→ **EXERCISE OBJECTIVE**
Down to the last line below, write out every line exactly, starting with the one that contains "The image size is (411, 434)." and leaving out the pictures.

• • • •

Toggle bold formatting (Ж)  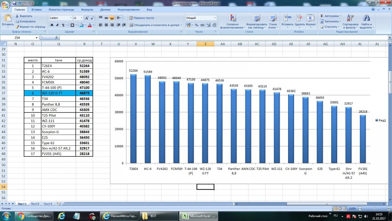[52, 25]
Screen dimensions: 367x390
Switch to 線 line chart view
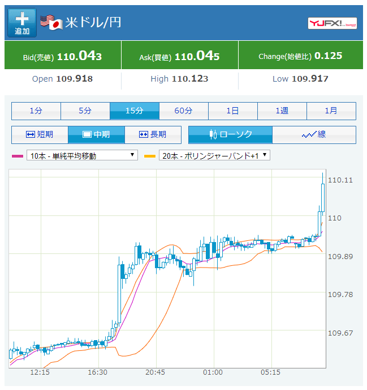point(314,135)
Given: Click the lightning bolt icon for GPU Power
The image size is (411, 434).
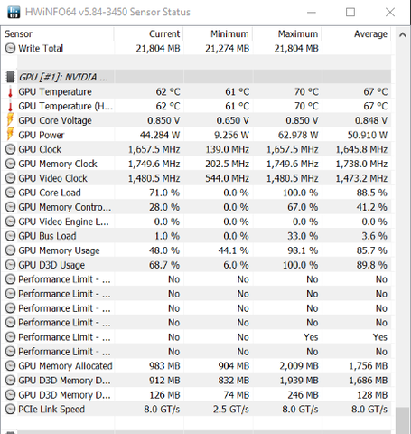Looking at the screenshot, I should point(10,135).
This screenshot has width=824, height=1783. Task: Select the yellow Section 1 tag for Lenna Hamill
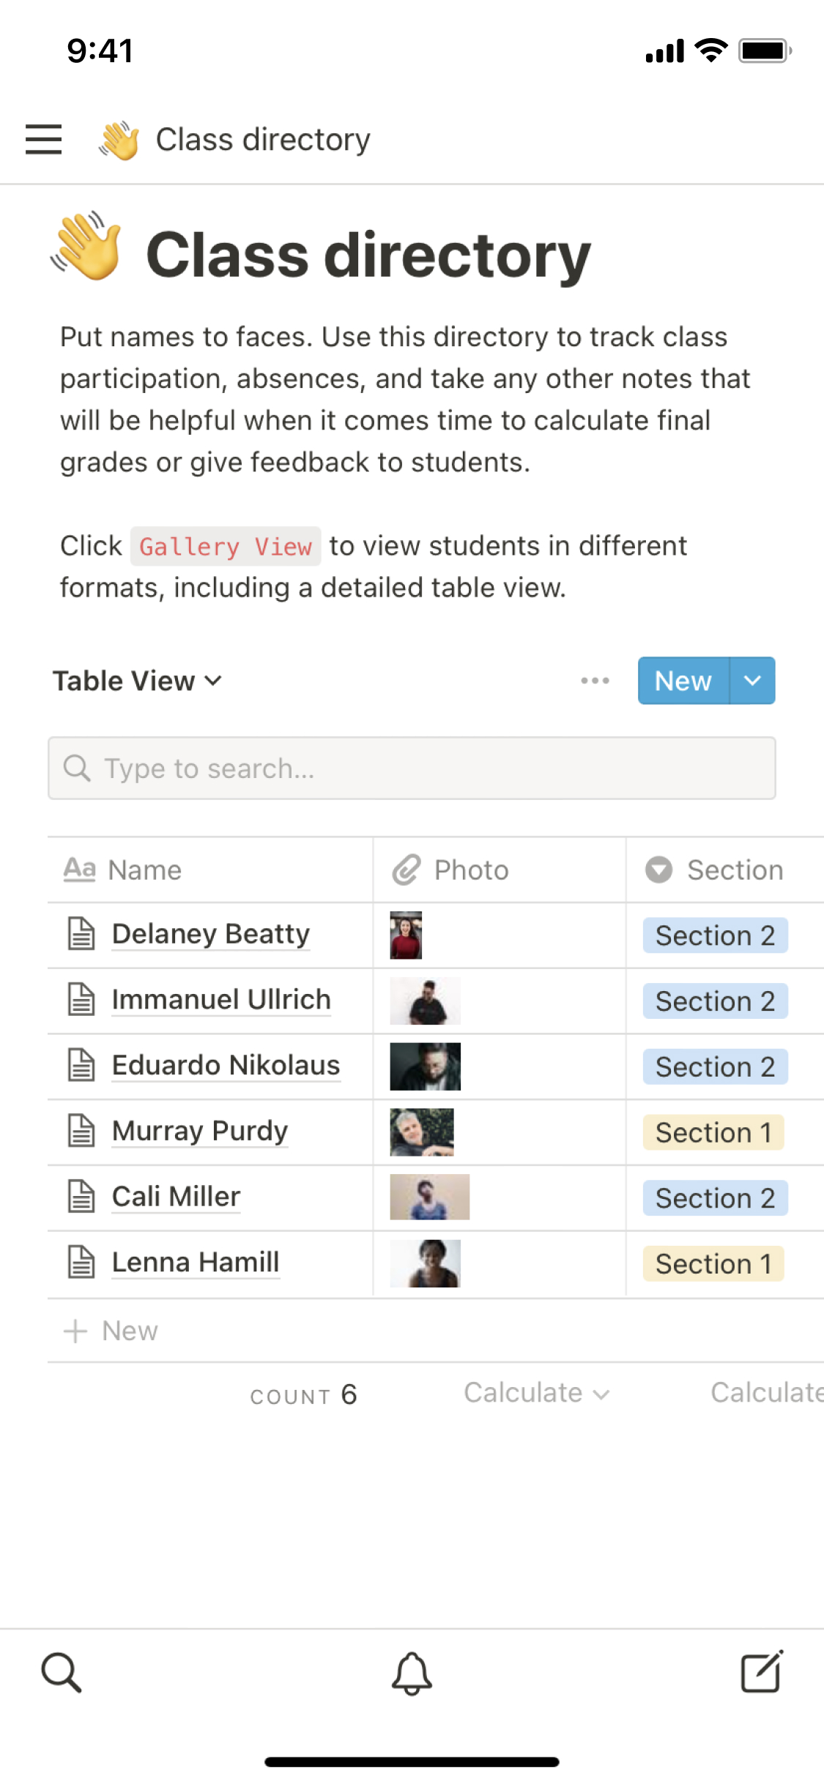click(x=713, y=1263)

• • • •

→ **OUTPUT FOR THIS EXERCISE**
The image size is (411, 434).
Looking at the screenshot, I should point(10,135).
This screenshot has width=824, height=1783. Task: Select the yellow Section 1 tag for Lenna Hamill
click(x=713, y=1263)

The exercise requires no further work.